Although liposuction is considered a safe procedure, especially after the introduction of the tumescent technique,17,18 serious local and systemic complications have been reported, such as pulmonary fat embolism, infection, pituitary apoplexy, deep venous thrombosis, and death13,15,16,19,20 Visual loss after liposuction is a rare complication, with only 3 prior reports.7–9 Minagar et al7 described a 47-year-old woman with no atherosclerotic risk factors who underwent liposuction and developed postoperative hypotension and anemia. Visual loss developed in the right eye during the second postoperative day, and on ophthalmoscopy, pallid optic disc edema was noted. The left optic disc was not crowded and had a normal appearance. The brain MRI and MRA were normal. The authors concluded that the patient had a postoperative AION precipitated by acute blood loss and hypotension. Sigbatullah et al9 recently studied a similar patient with unilateral anterior ischemic optic neuropathy, with an inferior altitudinal field defect, developing 2 days after liposuction, at a time when her hematocrit was only 23.5%. A possible PION in the right eye was considered by the authors because of the visual field depression and normal ophthalmoscopy. Foroozan and Varon8 reported on a patient who developed bilateral AION after high-volume liposuction. The patient also developed pulmonary embolism and dural venous sinus thrombosis. On examination, bilateral pallid optic disc edema and hemorrhages were present. Transverse sinus thrombosis was shown on MRV, but the intracranial pressure measurements were not reported. Severe anemia with hemoglobin of 7.0 g/dL, and a hematocrit of 21.6% was documented in the postoperative period.

In the above-mentioned cases, visual loss was most likely precipitated by postoperative severe anemia resulting in acute AION. Rapid diagnosis of visual loss due to postoperative ION and aggressive management of anemia and hypotension do not seem to significantly improve the prognosis of these patients,10 but should be tried in individual cases. Visual loss associated with blood loss and hypotension may be unilateral but is often bilateral, ranging from irreversible total blindness to mild transient deficits. Although the onset is usually prompt at the time of hemorrhage, it is delayed by more than 3 days in a third of cases, and beyond 10 days in some instances. Approximately 50% of patients experience some recovery of sight.21 Our patient suffered an acute blood loss after liposuction that was complicated by hemorrhage in the postoperative period.
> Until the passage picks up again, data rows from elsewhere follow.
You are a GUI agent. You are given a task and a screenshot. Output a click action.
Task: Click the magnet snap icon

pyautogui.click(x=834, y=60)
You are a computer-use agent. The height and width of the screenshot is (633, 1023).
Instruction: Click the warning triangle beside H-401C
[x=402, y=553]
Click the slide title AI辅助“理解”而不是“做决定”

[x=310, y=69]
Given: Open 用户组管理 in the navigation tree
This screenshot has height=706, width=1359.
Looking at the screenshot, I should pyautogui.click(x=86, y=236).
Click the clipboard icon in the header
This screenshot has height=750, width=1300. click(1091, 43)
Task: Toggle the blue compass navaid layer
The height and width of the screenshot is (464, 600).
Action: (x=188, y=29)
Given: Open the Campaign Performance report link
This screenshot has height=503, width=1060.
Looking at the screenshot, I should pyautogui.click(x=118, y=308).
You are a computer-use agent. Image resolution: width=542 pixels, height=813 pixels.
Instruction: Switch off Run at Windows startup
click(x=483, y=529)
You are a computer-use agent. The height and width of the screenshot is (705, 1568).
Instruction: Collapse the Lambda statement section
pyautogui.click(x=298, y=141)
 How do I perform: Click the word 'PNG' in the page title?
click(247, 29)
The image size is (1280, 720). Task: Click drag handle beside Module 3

Presumably, hypotension and blood loss from the surgery associated with the postoperative hemorrhagic complication were causative factors for her bilateral AION. Furthermore, she had small and “crowded discs,” another important risk factor for NA-AION,11 which may have acted as a predisposing factor. This case is important because it emphasizes the fact that ION is a rare but potentially devastating complication of liposuction. Since liposuction is a frequently performed surgery, physicians should be aware of such a possibility. Anemia, hypotension, long duration of surgery and significant intraoperative hydration may all be risk factors for this condition. All patients undergoing liposuction should be informed about the low but definite risk of this condition, and every attempt should be made during surgery to maintain stable hemoglobin and mean arterial pressure and to avoid overhydration.